The building will be the school’s third home in less than five years. Until 2021, the school was located in a converted department store building on Camp Bowie Boulevard in southwestern Fort Worth, a campus it shared with the Applied Learning Academy, a middle school of choice.
When district officials announced plans to turn that campus into Fort Worth ISD’s central administration building, the school’s teachers and supporters worried about its future — especially when conversations about those plans began to include the idea of splitting the academy up among two or more sites. But district leaders opted to keep the school intact and move it the Valentine Street building, which previously housed the Middle Level Learning Center, an alternative school for students in grades 6-8.
Although supporters cheered the move because it meant the school wouldn’t be split up, the Valentine Street building was never big enough to accommodate the academy. The building is designed with classroom space for 200 students. Currently, 431 students are enrolled at the school. Some teachers have been holding classes in the building’s cafeteria. Two classes meet on the stage in the auditorium. During a school board meeting earlier this month, Karen Molinar, the district’s interim superintendent, said about 200 students at the school go to class in portable classroom units.

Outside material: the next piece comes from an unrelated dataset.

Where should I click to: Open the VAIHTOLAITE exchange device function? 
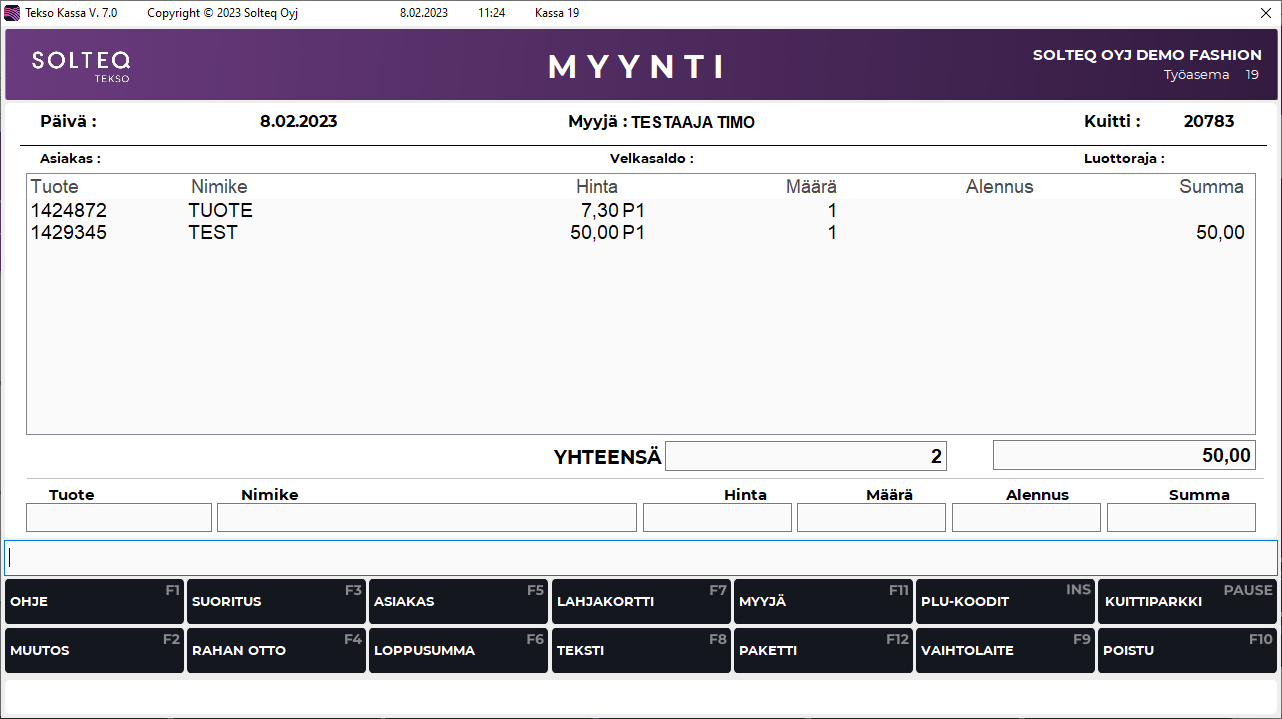click(x=1005, y=651)
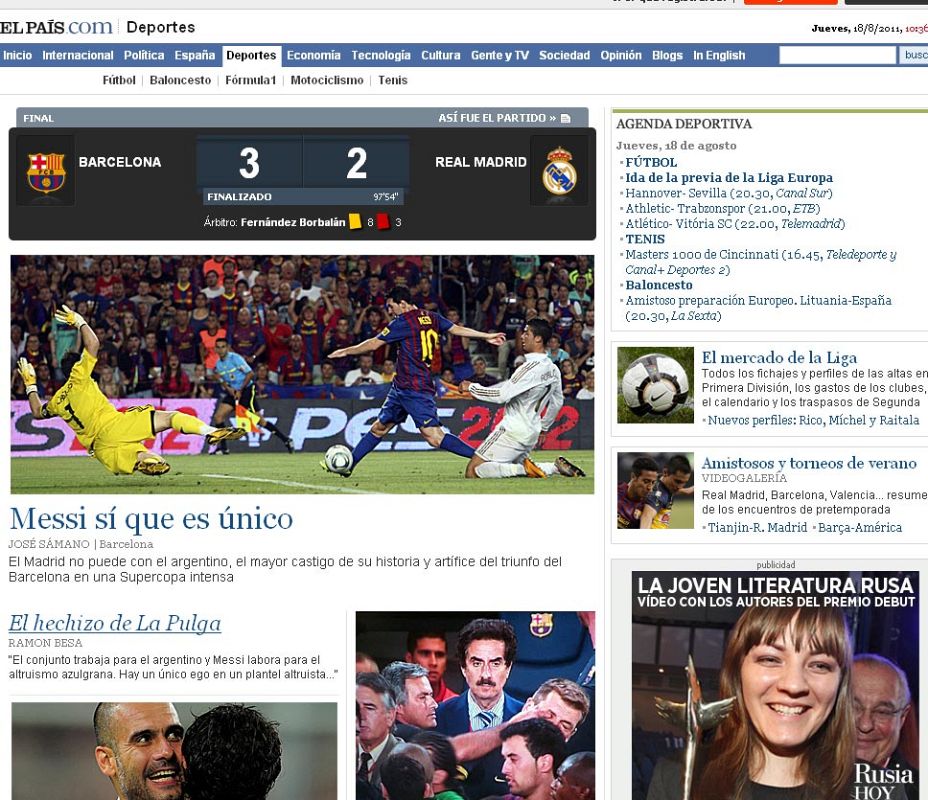928x800 pixels.
Task: Click the Barcelona club crest
Action: click(x=45, y=172)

Those capacity issues have also meant there wasn’t space to place some newcomers at the academy. Over the past year, the district has steered some students who might otherwise have ended up at the academy to language centers at campuses across the district. Those centers are programs located on larger secondary campuses, staffed by teachers certified to work with students who are learning English as a second language. While that meant those students got language instruction, the centers aren’t always equipped to offer the broader support students and their families get at the academy.
The Eastline Drive building, where the academy is moving next month, is built to accommodate 500 students, meaning there will be classroom space for every student, Molinar said. The school will still have portable classrooms on site for distributing supplies like donated clothes and furniture to families, she said.

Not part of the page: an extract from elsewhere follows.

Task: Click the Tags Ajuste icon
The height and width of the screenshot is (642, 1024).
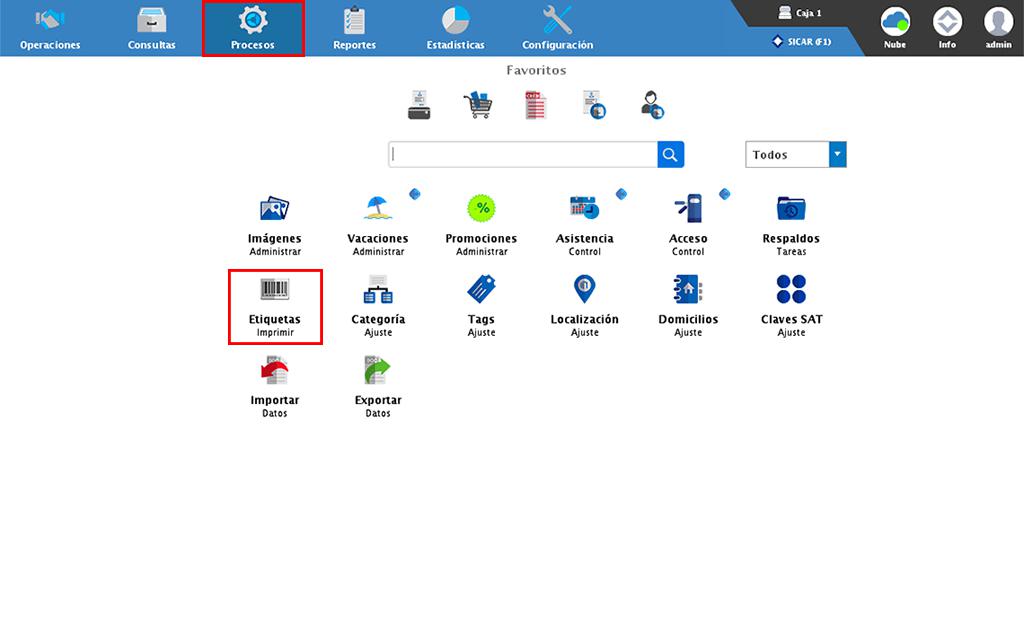Action: (481, 290)
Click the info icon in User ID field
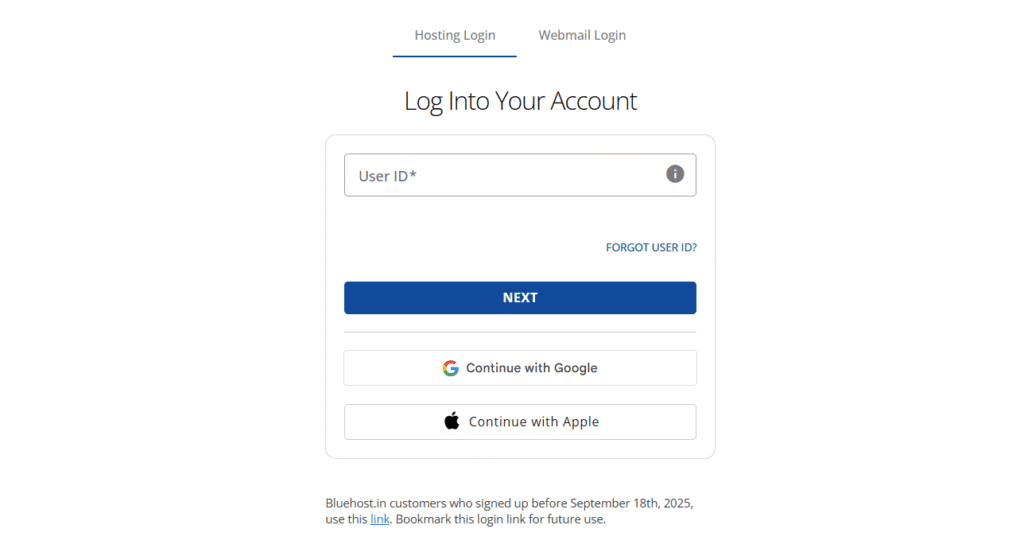 [x=675, y=174]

Aside from the additional space, the Eastline Drive building also offers the advantage of being located closer to where more students’ families live, Molinar said. The school draws students from across the district. None of the academy’s students live within a mile of its current location, and just 2.4% live within three miles, she said. Once the academy moves into its new building, 36.8% of its students will live within three miles of their school.
That closer proximity means fewer students will have to contend with long bus rides to and from school, Molinar said. The move will make it easier to keep families engaged, she said. Because many of the school’s families came to the United States fleeing conflict in their home countries, most need help figuring out how to navigate life in the United States. That means parent outreach is even more important than it is at other schools.

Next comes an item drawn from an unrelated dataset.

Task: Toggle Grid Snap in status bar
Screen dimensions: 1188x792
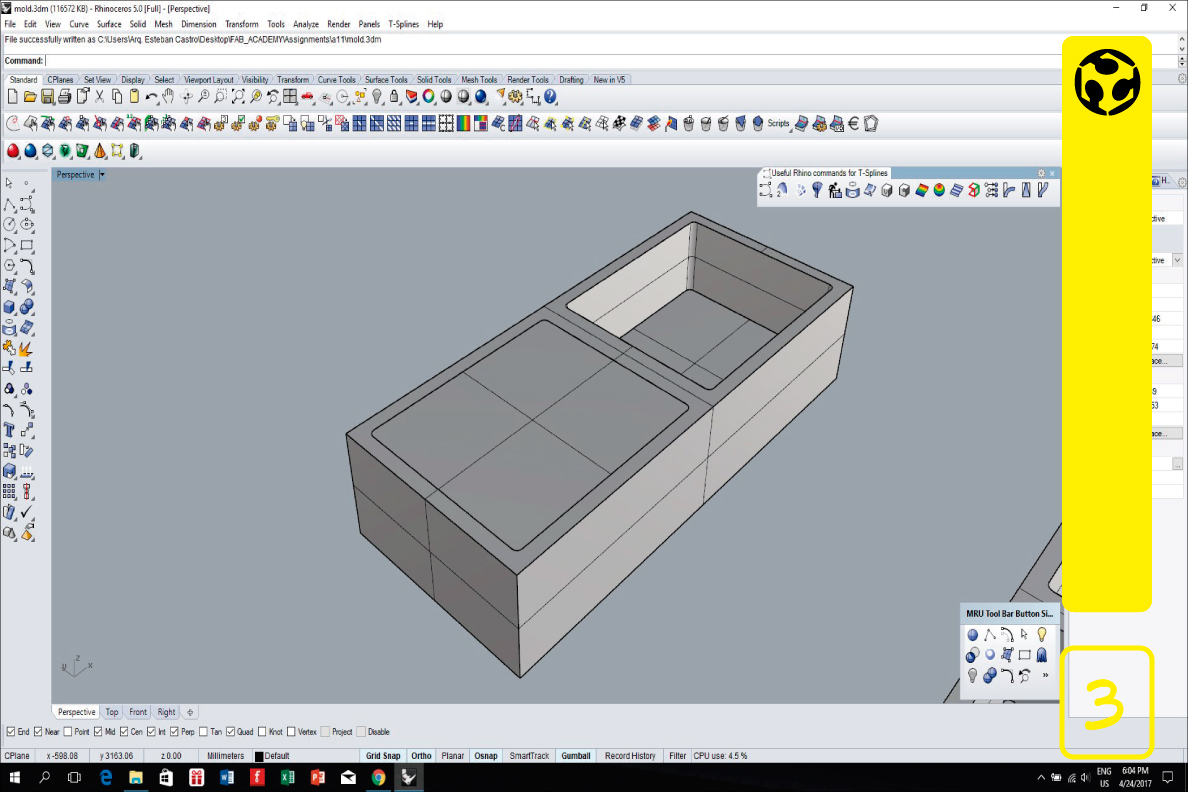Action: click(x=383, y=756)
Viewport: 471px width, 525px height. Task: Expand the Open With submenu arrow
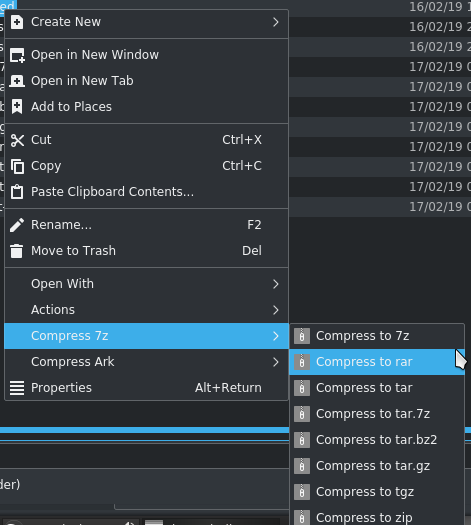276,284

Move to larger campus allows for expanded services
Faiha Al-Atrash, the academy’s community and parents coordinator, said the added space at the new campus will make that outreach more manageable. Before the school’s last move, Al-Atrash ran a food pantry where she distributed food the school received weekly from the Tarrant Area Food Bank. The food bank was a crucial resource for families at the school, many of whom came to the United States with little more than what they were carrying. But when the academy moved into the Valentine Street building, there wasn’t enough space, so she had to end that service, she said. She still distributed donated food when she could, but it was more sporadic, she said.
When school leaders told the academy’s staff that they’d be moving again, Al-Atrash requested two spaces in portable classrooms — one to house her office and an area to distribute school uniforms and school supplies, and a second for the food pantry. Giving families a place to come pick up groceries whenever they need it is a better option than handing out food on an ad-hoc basis, she said.
“It makes it more dignified for them than handing them bags here and bags there,” she said.
Although she’s happy about being able to restart the food pantry, Al-Atrash said the new location isn’t ideal. The Eastline Drive building is old, she said — although she noted the school’s current building is also showing its age, with air-conditioning issues in the summer and heat outages in the winter.
Al-Atrash also isn’t happy that the move is happening over Christmas break, rather than during the summer. A move like that is a major disruption, she said, and many families at the school still don’t understand what’s happening. If the district had waited to start the move over the summer, it would give teachers more time to pack up their classrooms, she said. It would also save a large number of students from having to navigate the change just months before they move on to another school at the end of the year.
December move leaves less time for planning
Kellie Spencer, the district’s deputy superintendent, said the choice to move the school at the semester break instead of waiting until summer came down to what’s best for the school’s students and families. District officials gave the academy’s leaders the option to make the move in December or wait until May, she said. They chose the option that would get the academy into a new building as quickly as possible.
Spencer acknowledged that making the move over Christmas break leaves district leaders with weeks instead of months to manage the process. That means there’s almost no time for planning, she said. But the district has managed a number of campus moves over the past few years — including the academy’s most recent move to Valentine Street and the merger of Forest Oak Middle School and the Forest Oak 6th Grade Center, which freed up the Eastline Drive building for the academy to move in. That means the district’s facilities workers have plenty of experience handling this kind of transition, she said.
Mike Naughton, the district’s facilities director, said the move will leave the academy better equipped for future growth. The school’s enrollment can fluctuate dramatically from year to year, its numbers influenced heavily by global conflicts and U.S. refugee admissions policy. The new building has more classroom space and nearly twice as much square footage, he said, which puts the school in a better position to manage any uptick in enrollment it might see in the future.
Once the move is done, the academy’s teachers and staff can likely count on staying put for a while, Naughton said. But the district is in the middle of a facilities planning process that will likely end with several schools being closed and consolidated in the coming years. There’s been no discussion of shutting the academy down. But district leaders can’t make promises about where any of its schools will end up at the end of that process.
“It’s going to be there for some time,” Naughton said. “But facility planning is an ongoing, ever-changing process.”